July 18 2012
Vicki E. Alger
More than 10,000 students applied for private-school scholarships under Louisiana’s statewide voucher program, five times more than anticipated by State Superintendent of Education John White.
In April Gov. Bobby Jindal signed into law Act 2 that expanded Louisiana’s Student Scholarships for Excellence Program, originally a 2,300 student New Orleans program, to a statewide program. Under the expansion, low-income students statewide attending public schools rated C, D or F may apply for scholarships to one of 125 participating private schools where tuition averages $6,100, $4,500 less that the average Louisiana per-pupil public-school expenditure of $10,600.
Meanwhile, two teachers unions, the Louisiana Federation of Teachers and the Louisiana Association of Educators, as well as the Louisiana School Boards Association filed separate but consolidated lawsuits against the program claiming it unconstitutionally funds private school with public dollars.
Two New Orleans parents, the Black Alliance for Educational Options, and the Alliance for School Choice responded by joining the defense, represented by the Institute for Justice, which has successfully defended school choice programs across the country for decades.
Referring to the state school board and the teachers unions, Black Alliance for Educational Options President Kenneth Campbell, said, “Those folks are not concerned about the education of children. Make no mistake about it. It’s about money, and it’s about who controls the money.” (Starting at 1:41 minutes.)
While a trial date on the constitutionality of the program is still pending, the LFT, LAE, and LSBA attempted to halt the program on procedural grounds arguing that the voucher program is illegally funded through the state’s public school Minimum Foundation Program financing formula, and that this formula did not get the constitutionally required number of votes in the House in June.
Earlier this month Baton Rouge’s State District Judge Tim Kelley rejected the unions and school board’s arguments, allowing the program to continue while the legal battle over its constitutionality continues.

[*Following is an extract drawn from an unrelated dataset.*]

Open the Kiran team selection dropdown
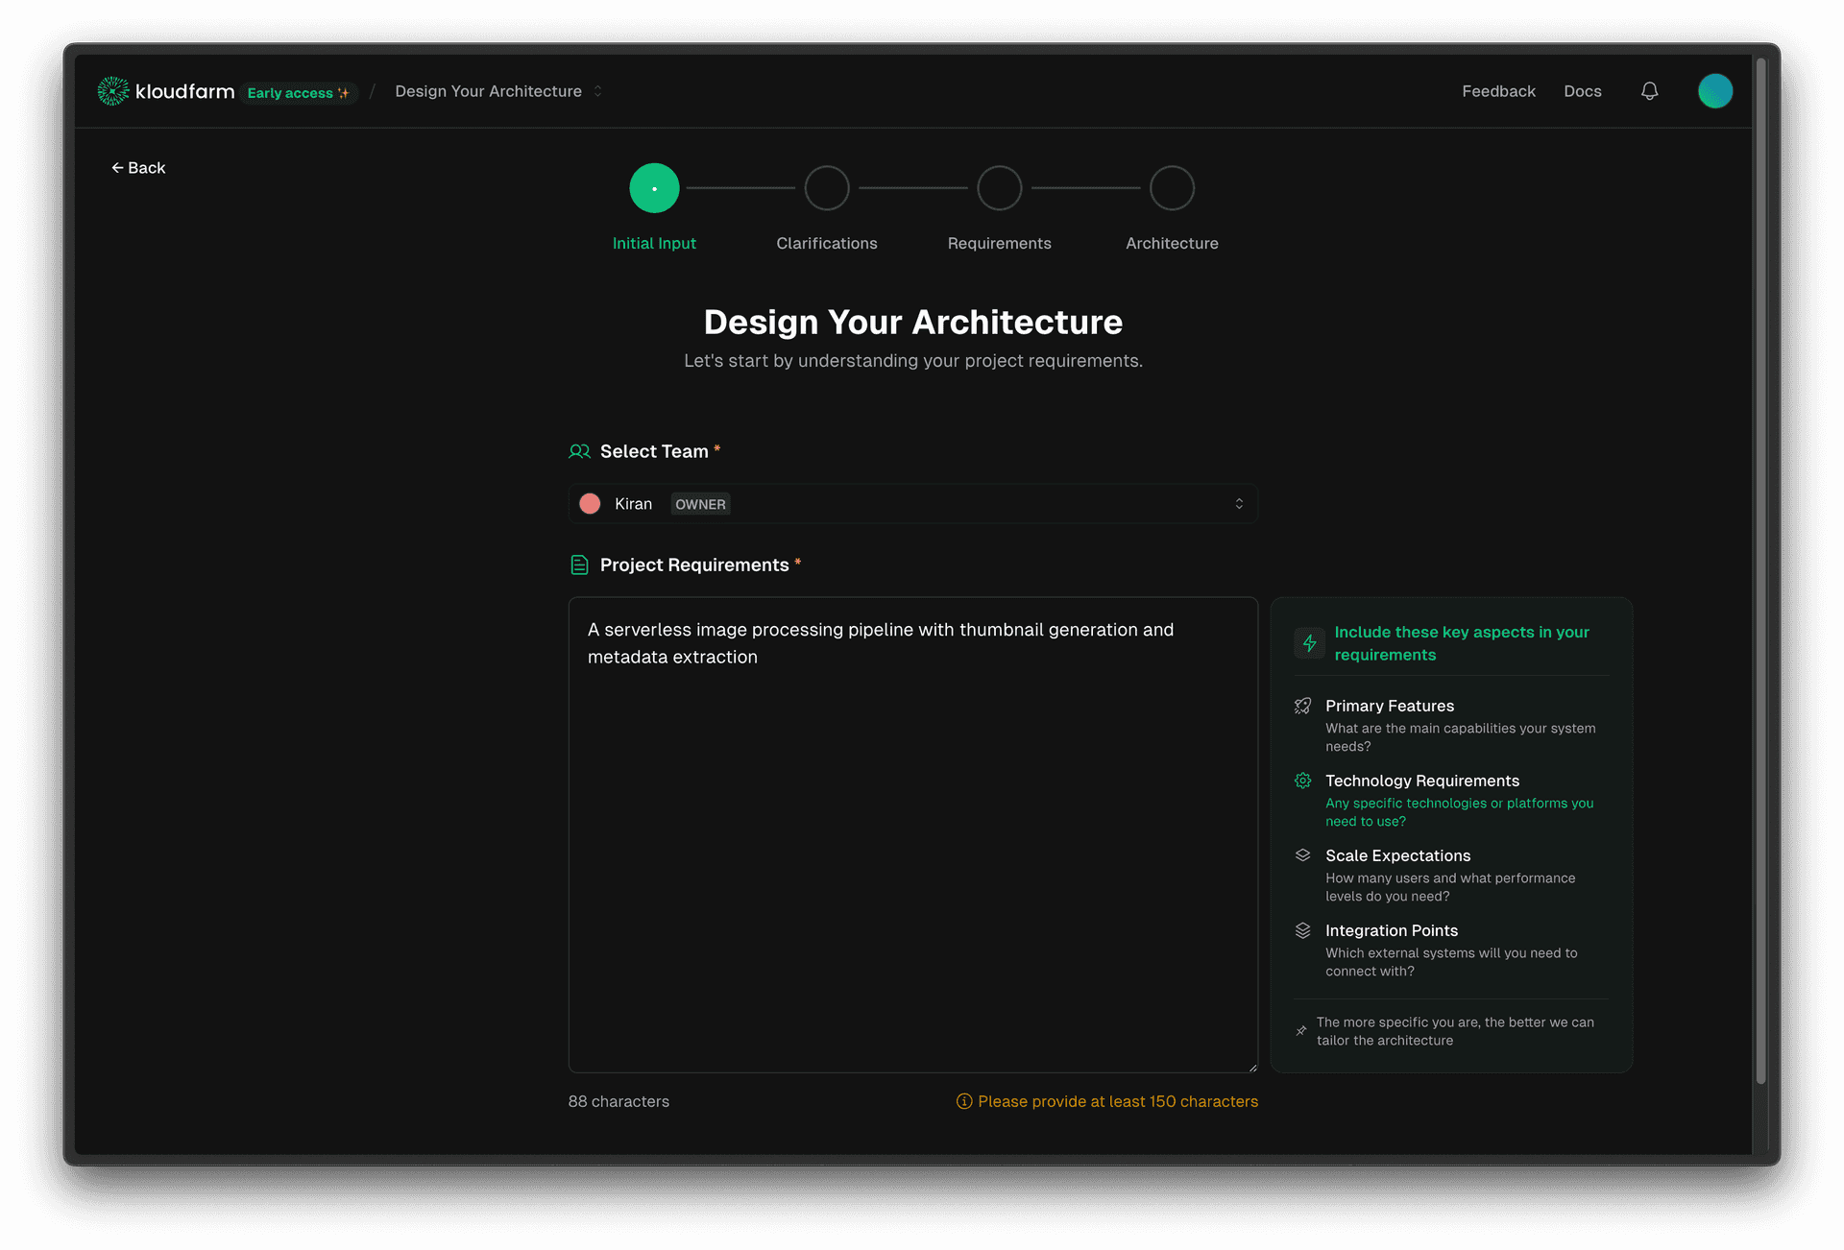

IJ attorney Bill Maurer said this “decision is a significant victory for kids trapped in inadequate public schools in Louisiana…It allows parents and children consigned to underperforming and failing schools to access alternatives without having to wait for the courts to come to a final conclusion in the case. For students receiving an inadequate education in public schools, the decision means that they do not have to wait to have a chance at a quality education.”